HowThePipeOperatorIsDefined

KingKnecht opened this issue · 5 comments

Would be nice to tell newbies, that F# will make an Infix-operator out of (|>). I was thinking ~30min about the black magic that is going on with the given definition:

let (|>) x f =
      f x

How can x (the list in the example) ever be on the left side of the function |>?

Hmmm, that's a good point. On one hand, I think it's actually great that you spent 30 minutes thinking about the the black magic since the goal of the koans is to spur that sort of thinking. However, I can also see where it might feel like you're lacking the information to tie all the pieces together.

I'm good with adding a note about the infix if you think it would be helpful. However, I'm curious- did the 30 minutes feel more like you were wrapping your head around a new concept, or did it more feel like you were cheated when you figured out the infix part?

Because I already read about currying I read about that again, in hope this would solve the problem. But no, couldn't see how that could help me. Then I googled operators, because the title of the koan is "HowThePipeOperatorIsDefined". Didn't want to google Pipe directly .Then I stumbled upon infix operators. Tataa, there it was. Gave me mixed feelings. Happy to understand why it works, a bit angry because it's trivial if you know about the special behavior.
I think most newbies will not even recognize the miracle. They see x and f get reversed, oh cool, that explains it. But if you really think about it, it explains nothing.

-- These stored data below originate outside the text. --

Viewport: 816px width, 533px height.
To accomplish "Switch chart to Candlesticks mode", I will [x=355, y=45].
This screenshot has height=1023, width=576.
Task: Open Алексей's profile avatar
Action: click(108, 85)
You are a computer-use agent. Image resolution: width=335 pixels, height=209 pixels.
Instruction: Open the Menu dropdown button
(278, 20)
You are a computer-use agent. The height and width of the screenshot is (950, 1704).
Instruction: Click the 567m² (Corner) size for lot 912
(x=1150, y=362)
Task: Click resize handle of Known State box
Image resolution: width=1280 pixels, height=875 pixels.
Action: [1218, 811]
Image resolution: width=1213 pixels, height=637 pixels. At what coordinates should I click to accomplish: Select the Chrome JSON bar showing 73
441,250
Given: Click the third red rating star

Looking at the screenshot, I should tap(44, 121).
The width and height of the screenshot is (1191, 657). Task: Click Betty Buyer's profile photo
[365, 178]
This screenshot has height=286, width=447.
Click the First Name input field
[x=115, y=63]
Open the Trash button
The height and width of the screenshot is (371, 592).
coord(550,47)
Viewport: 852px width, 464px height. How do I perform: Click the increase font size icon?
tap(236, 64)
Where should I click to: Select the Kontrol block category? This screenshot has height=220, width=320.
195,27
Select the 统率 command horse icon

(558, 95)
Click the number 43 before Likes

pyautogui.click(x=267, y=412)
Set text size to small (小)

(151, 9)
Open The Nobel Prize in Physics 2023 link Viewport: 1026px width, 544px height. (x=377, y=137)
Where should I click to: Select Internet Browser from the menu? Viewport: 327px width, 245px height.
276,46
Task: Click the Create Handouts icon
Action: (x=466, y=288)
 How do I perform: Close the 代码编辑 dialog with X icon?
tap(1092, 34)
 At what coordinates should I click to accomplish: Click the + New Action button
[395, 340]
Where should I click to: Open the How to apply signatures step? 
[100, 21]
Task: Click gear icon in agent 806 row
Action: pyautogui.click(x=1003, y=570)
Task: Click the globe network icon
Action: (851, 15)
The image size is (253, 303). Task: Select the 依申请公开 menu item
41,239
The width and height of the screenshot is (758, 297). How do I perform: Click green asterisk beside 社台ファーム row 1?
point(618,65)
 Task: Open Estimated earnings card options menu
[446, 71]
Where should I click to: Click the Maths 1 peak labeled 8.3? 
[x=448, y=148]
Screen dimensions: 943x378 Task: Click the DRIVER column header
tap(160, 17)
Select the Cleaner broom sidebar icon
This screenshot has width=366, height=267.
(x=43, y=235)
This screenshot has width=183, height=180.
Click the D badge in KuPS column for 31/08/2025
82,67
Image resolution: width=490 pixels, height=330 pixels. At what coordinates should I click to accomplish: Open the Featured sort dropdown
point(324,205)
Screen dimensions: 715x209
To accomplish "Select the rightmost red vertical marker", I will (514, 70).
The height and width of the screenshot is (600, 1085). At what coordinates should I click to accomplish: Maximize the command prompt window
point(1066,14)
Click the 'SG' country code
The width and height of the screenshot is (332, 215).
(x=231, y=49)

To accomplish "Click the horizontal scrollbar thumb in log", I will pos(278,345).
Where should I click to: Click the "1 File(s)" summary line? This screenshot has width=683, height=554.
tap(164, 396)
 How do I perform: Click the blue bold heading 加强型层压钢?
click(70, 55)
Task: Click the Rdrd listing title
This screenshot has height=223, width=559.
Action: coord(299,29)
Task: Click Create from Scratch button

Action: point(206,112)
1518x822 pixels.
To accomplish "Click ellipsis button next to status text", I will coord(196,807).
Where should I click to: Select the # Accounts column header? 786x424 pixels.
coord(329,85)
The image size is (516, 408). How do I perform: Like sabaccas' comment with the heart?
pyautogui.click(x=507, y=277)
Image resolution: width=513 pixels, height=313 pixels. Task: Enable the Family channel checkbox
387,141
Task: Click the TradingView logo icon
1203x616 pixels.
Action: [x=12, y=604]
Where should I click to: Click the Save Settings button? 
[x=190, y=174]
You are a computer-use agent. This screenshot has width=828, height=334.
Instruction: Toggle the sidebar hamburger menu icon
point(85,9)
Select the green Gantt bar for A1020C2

I think (custom) infix-operators are a big thing in F# and worth to be mentioned in the koan. How to force people to recognize the problem, I don't know. Maybe a koan about (+)? Used as infix and prefix operator?

Thinking more about it: The definition of the pipe-operator given in the example is not the point why it works. If the koan should explain why it works, the infix-stuff is mandatory.

@KingKnecht can you elaborate a short helpful note, explaining it to you in the way you understand it now? If yes - don't hesitate to make a PR or write a comment.

Just ran through the Koans myself and didn't even clock the infix/prefix definition part. Went back and looked after reading this issue.

We could probably create an AboutOperators.fs because people from outside of the dotnet ecosystem might not be aware that you can override or implement your own operators, which is useful to know with F# as frameworks like Suave have their own operators like >=>.